>>>

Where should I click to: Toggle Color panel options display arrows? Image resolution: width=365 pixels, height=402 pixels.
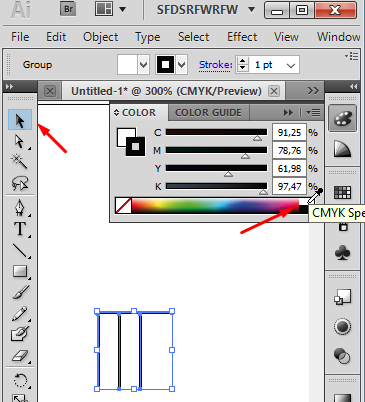coord(116,113)
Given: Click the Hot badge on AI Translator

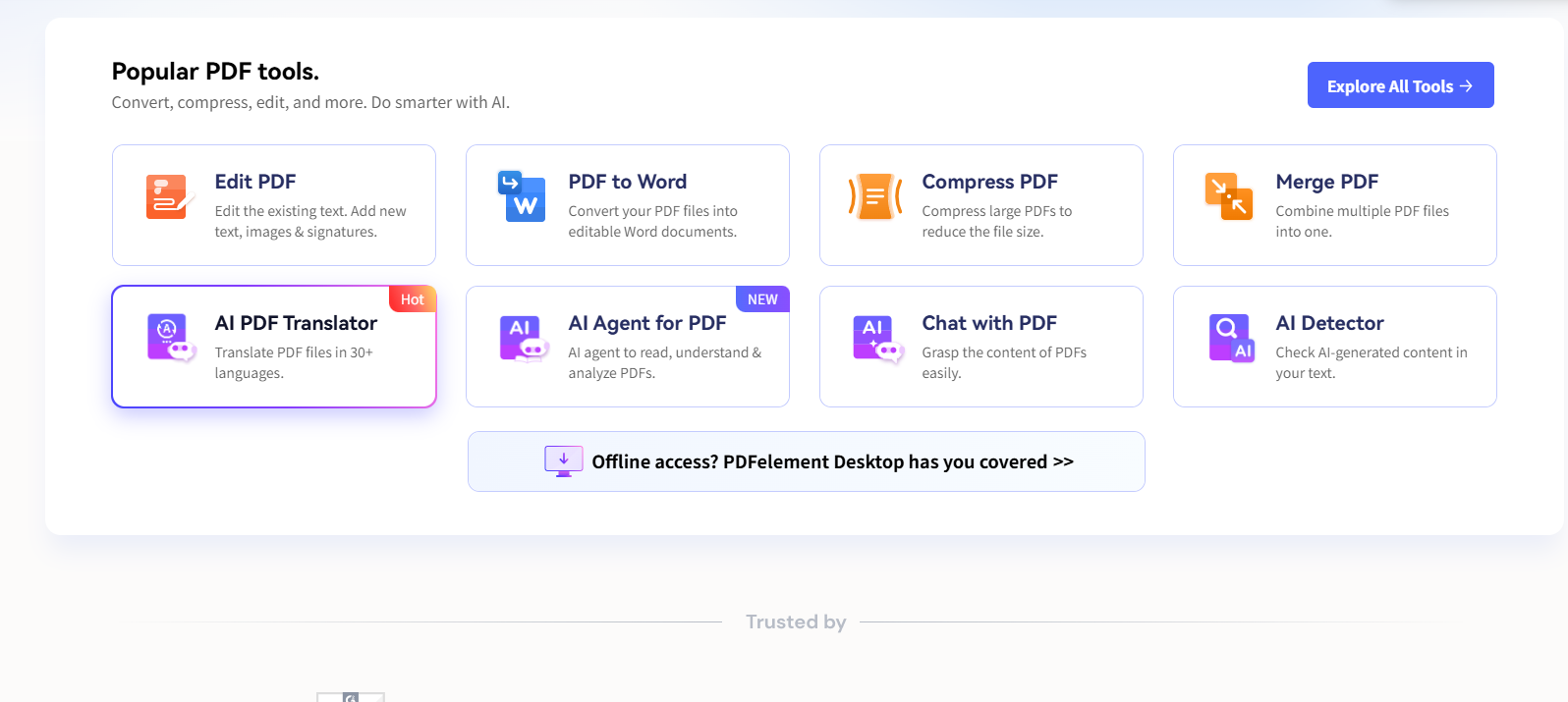Looking at the screenshot, I should (x=413, y=299).
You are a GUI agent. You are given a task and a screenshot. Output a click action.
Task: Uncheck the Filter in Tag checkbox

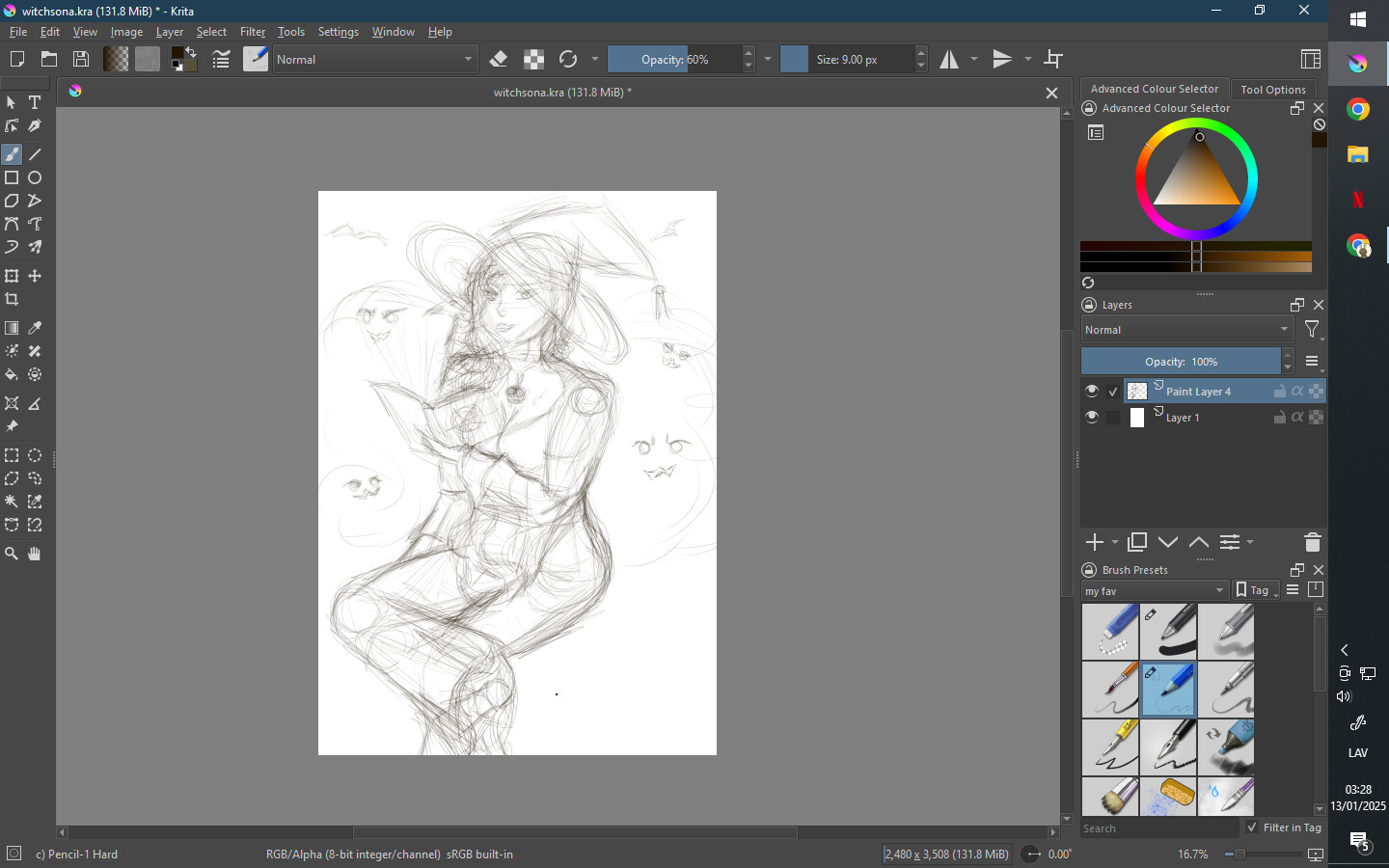point(1252,827)
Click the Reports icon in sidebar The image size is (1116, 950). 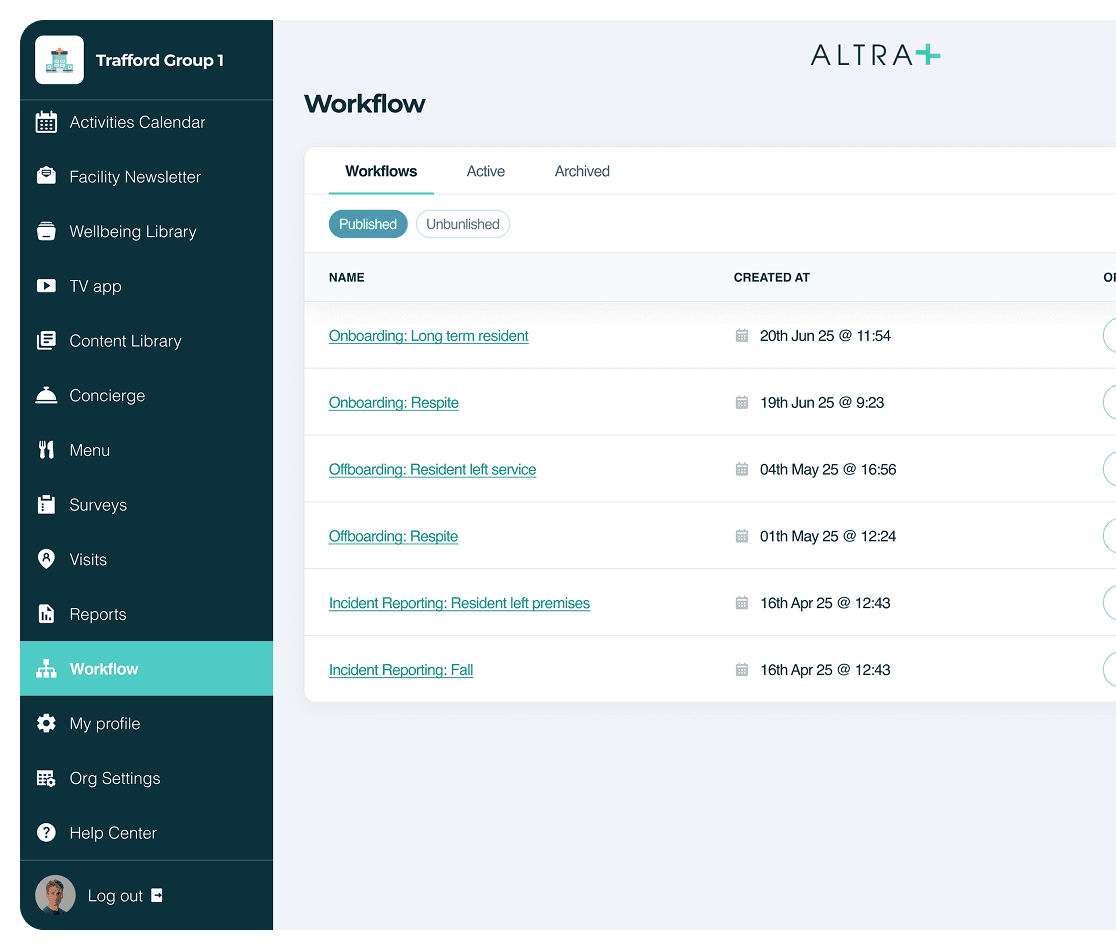click(x=46, y=614)
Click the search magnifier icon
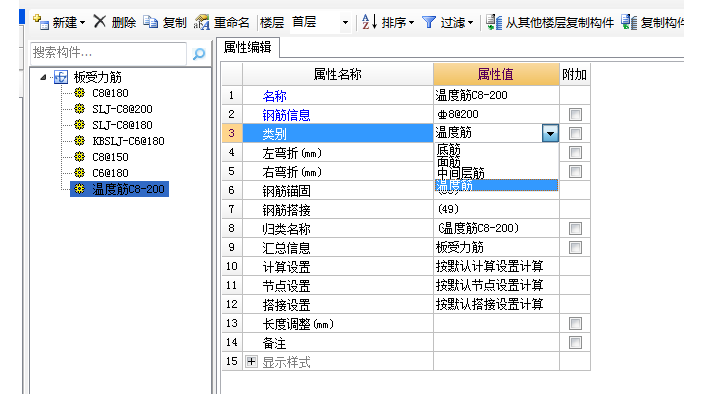The width and height of the screenshot is (725, 394). 199,54
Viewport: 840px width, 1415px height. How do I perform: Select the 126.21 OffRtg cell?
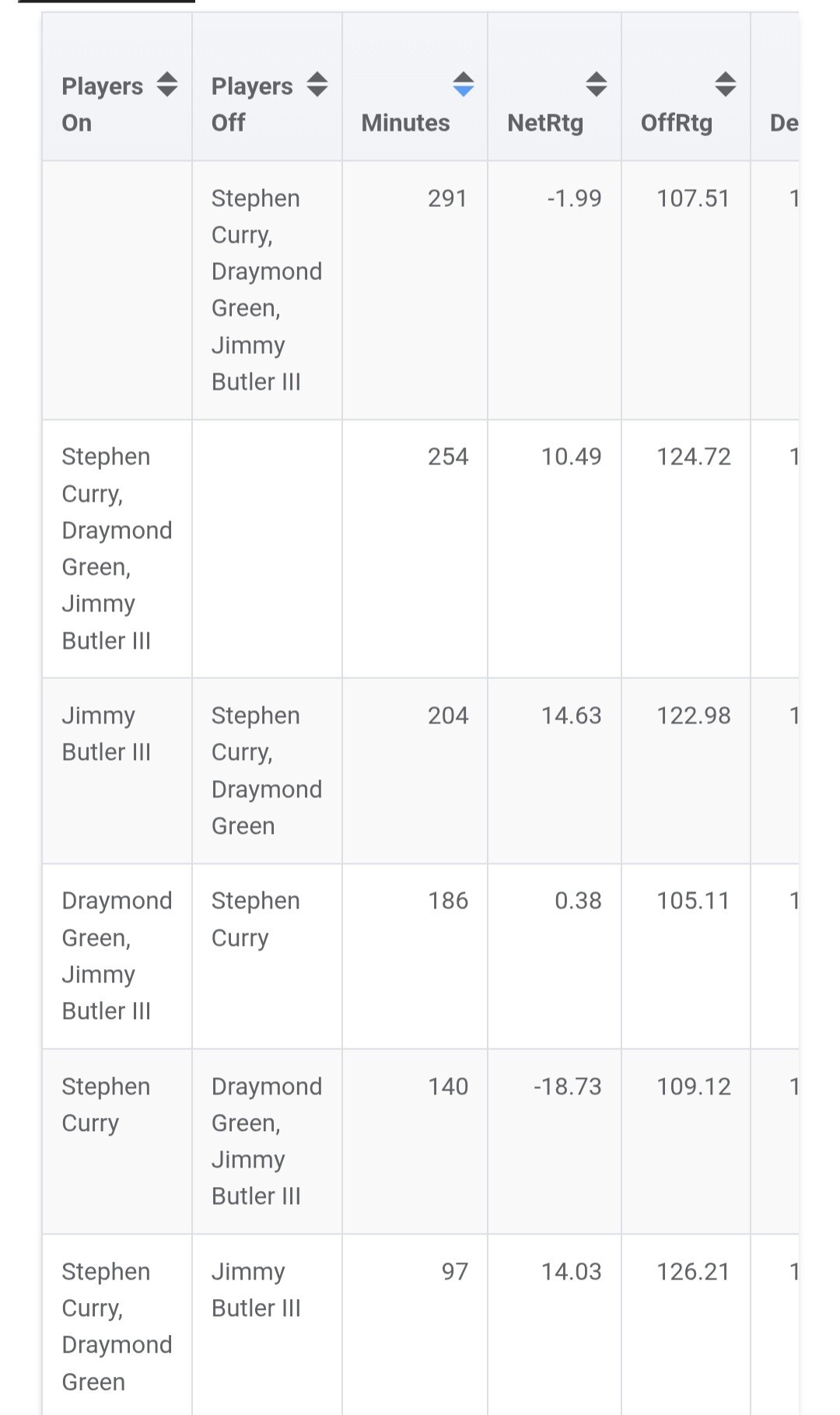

<<<

— DIRECTIONS —
Only what runs from the line containing "Click the search magnifier icon" through the end of the entries above should be extracted, exactly and without pictures.

— TASK RESULT —
Click the search magnifier icon
The width and height of the screenshot is (725, 394). 199,54
Viewport: 840px width, 1415px height. How do I perform: Select the 126.21 OffRtg cell?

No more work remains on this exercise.